Z aplikacji Tik Tok zaczyna korzystać coraz więcej gwiazd światowego sportu, w tym piłkarzy. Jednym z nich jest Robert Lewandowski. Filmiki publikowane przez niego w serwisie obejrzało w sumie ponad 50 mln osób, polubiło ponad 5 mln, a jego konto obserwuje ponad milion użytkowników.
Jednak są sportowcy, którzy nie zamierzają w ogóle korzystać z Tik Toka. Jednym z nich jest Mats Hummels, obrońca Borussii Dortmund. Mistrz świata z 2014 r. przedstawił swoje spojrzenie na aplikację i jej użytkowników ze świata sportu.
- Jak patrzę na wszystkich sportowców, których uważam za znakomitych, wrzucających te swoje porąbane filmiki na Tik Toka, to powoli tracę do nich szacunek.

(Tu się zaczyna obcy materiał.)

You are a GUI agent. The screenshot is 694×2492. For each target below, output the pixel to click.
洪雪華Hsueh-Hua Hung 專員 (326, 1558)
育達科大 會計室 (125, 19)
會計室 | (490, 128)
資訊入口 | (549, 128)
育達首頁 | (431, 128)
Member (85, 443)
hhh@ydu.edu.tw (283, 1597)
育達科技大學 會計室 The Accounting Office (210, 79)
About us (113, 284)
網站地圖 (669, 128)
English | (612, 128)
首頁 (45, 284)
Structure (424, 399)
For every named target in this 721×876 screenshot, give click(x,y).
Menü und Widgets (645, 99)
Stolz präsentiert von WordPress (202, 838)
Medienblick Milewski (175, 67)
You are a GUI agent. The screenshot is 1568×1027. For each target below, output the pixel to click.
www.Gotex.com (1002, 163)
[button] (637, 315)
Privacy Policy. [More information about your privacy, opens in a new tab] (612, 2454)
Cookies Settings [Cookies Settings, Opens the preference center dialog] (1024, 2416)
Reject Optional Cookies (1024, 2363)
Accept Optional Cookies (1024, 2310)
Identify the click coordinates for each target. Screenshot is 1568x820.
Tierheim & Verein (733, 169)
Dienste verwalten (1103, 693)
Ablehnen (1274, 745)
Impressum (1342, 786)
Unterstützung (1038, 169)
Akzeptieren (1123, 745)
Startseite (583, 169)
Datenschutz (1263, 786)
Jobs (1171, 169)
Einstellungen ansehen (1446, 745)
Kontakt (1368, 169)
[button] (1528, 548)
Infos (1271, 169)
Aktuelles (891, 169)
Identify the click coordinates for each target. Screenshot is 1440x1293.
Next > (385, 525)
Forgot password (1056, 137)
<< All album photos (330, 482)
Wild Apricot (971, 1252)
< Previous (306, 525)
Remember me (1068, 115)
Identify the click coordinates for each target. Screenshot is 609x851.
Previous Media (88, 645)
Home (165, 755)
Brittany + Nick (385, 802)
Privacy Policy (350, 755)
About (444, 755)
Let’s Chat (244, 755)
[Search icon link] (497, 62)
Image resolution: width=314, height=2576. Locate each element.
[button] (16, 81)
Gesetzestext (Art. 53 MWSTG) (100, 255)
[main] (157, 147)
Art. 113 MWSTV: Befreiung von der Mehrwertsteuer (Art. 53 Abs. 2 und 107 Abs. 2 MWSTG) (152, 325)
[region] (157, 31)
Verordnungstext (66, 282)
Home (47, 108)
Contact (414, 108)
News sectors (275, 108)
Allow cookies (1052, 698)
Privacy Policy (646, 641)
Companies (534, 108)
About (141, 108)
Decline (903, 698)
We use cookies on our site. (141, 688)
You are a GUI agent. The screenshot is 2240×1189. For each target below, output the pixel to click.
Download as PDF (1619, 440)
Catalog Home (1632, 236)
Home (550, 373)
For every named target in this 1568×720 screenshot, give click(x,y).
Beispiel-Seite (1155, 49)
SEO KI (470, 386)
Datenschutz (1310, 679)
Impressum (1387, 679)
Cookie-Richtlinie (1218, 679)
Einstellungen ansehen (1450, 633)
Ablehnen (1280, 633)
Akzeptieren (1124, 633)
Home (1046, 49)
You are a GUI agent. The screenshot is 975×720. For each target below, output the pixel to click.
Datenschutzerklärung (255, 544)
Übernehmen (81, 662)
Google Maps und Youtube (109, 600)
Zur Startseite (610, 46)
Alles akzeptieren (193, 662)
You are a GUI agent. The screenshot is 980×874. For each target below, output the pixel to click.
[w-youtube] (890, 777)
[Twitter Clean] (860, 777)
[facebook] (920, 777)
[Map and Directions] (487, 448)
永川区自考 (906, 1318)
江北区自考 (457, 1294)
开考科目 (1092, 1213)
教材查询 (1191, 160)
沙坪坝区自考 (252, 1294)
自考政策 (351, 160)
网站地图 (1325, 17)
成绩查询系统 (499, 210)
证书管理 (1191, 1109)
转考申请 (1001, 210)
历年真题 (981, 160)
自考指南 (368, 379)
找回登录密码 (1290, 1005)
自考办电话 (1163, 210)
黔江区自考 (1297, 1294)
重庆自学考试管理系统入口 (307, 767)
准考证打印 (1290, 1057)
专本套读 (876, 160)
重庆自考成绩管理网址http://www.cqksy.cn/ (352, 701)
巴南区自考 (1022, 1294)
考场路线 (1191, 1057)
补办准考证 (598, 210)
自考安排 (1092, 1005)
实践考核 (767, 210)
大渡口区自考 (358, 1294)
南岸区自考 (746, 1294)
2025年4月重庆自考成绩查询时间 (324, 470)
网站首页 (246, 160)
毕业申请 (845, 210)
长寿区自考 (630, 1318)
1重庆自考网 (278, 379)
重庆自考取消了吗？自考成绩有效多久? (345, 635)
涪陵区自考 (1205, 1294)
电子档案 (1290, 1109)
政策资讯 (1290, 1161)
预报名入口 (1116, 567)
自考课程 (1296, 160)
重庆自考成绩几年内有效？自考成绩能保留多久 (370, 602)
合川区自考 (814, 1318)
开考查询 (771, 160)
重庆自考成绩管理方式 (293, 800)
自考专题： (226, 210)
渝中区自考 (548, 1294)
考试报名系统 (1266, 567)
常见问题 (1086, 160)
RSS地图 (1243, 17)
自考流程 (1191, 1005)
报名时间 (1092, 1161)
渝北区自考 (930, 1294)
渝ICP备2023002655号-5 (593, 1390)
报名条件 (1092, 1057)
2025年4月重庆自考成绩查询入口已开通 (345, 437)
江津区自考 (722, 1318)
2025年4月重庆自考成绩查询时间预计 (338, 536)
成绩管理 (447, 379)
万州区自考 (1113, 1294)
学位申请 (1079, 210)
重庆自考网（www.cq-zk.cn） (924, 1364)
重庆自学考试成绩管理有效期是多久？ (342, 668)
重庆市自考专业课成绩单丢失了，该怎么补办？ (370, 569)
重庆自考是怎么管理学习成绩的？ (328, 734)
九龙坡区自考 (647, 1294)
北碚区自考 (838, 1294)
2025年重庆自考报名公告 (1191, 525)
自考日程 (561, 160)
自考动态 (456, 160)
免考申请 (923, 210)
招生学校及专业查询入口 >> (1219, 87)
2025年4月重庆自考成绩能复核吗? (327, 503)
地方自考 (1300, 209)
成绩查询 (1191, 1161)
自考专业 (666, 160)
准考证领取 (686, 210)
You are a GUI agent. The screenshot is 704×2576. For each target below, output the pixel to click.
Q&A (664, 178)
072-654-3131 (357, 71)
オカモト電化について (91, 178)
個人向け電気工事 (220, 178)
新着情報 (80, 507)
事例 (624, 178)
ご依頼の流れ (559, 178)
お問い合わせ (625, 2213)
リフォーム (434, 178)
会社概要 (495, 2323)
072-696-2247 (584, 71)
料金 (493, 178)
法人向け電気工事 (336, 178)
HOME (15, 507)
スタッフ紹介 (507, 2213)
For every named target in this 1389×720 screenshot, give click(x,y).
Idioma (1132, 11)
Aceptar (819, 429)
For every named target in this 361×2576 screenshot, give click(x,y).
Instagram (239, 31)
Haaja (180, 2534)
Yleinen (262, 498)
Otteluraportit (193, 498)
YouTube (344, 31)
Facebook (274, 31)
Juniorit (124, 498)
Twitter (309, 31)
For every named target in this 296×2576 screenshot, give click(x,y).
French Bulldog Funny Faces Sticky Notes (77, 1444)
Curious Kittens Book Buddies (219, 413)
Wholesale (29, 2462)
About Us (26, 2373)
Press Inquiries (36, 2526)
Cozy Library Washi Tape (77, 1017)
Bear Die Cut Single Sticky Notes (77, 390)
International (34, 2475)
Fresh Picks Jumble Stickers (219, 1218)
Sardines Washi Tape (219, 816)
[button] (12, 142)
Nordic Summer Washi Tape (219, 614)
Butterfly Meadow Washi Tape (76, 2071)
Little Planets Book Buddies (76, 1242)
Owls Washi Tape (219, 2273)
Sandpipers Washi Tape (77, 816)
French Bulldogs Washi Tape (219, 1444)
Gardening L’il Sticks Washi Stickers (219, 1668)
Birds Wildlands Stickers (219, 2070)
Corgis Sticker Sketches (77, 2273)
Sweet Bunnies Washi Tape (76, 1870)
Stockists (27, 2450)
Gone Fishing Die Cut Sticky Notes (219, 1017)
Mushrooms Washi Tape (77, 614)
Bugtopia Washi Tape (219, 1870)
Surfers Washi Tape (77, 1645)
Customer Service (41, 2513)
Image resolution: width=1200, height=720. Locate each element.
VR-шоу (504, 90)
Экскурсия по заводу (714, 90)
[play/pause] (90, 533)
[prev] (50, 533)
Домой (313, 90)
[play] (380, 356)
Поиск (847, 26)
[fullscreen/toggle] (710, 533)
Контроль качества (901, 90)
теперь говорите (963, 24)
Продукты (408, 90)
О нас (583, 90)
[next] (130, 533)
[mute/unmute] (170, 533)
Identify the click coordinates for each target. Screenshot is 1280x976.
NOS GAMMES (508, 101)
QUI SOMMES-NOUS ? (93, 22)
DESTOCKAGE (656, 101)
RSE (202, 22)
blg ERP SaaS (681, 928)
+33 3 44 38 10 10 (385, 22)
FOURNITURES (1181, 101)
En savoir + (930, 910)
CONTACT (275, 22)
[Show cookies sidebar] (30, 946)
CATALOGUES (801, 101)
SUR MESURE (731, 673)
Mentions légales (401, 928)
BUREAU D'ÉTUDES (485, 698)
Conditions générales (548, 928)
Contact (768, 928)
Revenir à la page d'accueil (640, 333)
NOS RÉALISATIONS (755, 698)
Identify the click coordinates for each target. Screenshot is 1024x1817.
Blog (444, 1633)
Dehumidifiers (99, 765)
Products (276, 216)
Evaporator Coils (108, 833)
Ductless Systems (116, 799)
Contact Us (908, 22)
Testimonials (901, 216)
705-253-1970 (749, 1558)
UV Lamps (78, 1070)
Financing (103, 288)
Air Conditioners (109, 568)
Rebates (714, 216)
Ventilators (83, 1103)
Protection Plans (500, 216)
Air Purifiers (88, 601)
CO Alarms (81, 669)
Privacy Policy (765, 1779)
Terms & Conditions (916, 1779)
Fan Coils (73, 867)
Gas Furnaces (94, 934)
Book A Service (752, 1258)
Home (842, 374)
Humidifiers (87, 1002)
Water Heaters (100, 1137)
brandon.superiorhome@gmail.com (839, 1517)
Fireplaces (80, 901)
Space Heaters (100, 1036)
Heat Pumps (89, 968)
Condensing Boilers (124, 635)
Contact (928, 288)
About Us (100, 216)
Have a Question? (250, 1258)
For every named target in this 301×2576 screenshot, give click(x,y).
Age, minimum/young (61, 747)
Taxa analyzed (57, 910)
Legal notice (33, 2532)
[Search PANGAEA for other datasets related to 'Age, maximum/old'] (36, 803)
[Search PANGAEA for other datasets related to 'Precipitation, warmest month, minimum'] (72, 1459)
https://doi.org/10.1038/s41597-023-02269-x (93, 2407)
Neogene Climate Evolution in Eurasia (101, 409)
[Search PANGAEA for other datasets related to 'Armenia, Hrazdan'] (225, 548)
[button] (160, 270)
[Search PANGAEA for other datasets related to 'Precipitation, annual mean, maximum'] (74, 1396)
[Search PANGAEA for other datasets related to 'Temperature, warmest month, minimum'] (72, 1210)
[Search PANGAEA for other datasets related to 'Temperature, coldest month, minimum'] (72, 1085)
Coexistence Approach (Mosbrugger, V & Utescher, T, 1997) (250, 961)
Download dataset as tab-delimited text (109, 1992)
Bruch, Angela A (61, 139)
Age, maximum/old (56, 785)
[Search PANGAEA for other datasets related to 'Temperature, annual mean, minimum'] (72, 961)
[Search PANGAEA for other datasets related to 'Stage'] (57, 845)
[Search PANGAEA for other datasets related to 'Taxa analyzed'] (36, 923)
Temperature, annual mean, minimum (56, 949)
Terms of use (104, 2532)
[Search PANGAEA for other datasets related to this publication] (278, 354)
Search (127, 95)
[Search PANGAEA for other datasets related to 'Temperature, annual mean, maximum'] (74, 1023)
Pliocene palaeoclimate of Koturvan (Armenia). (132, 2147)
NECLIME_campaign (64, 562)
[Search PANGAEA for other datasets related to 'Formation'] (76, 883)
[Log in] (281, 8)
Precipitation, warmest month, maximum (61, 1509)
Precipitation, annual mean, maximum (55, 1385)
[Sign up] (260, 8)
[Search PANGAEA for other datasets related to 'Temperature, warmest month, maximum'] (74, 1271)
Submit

To się robi żałosne - powiedział w podcaście "Gemischtes Hack".
ZOBACZ WIDEO: Czarny scenariusz dla polskiej piłki. "Koronawirus może spowodować, że niektóre kluby nie dadzą rady"
Obrońca BVB dodał też, że w czasie izolacji więcej czasu gra na konsoli. - Odkryłem w sobie 20-letnie dziecko PlayStation. Dzień wtedy szybciej upływa. Trening, jedzenie, gotowanie i PlayStation - mówił.
Spośród portali społecznościowych Mats Hummels korzysta m.in. z Facebooka, gdzie ma swój fanpage, Twittera i Instagrama.
Hummels w podcascie "Gemischtes Hack": - Jak patrzę na tych wszystkich sportowców, których uważam za znakomitych, wrzucających te swoje porąbane filmiki na TikToka, to powoli tracę do nich szacunek. Trochę żałosne to się robi.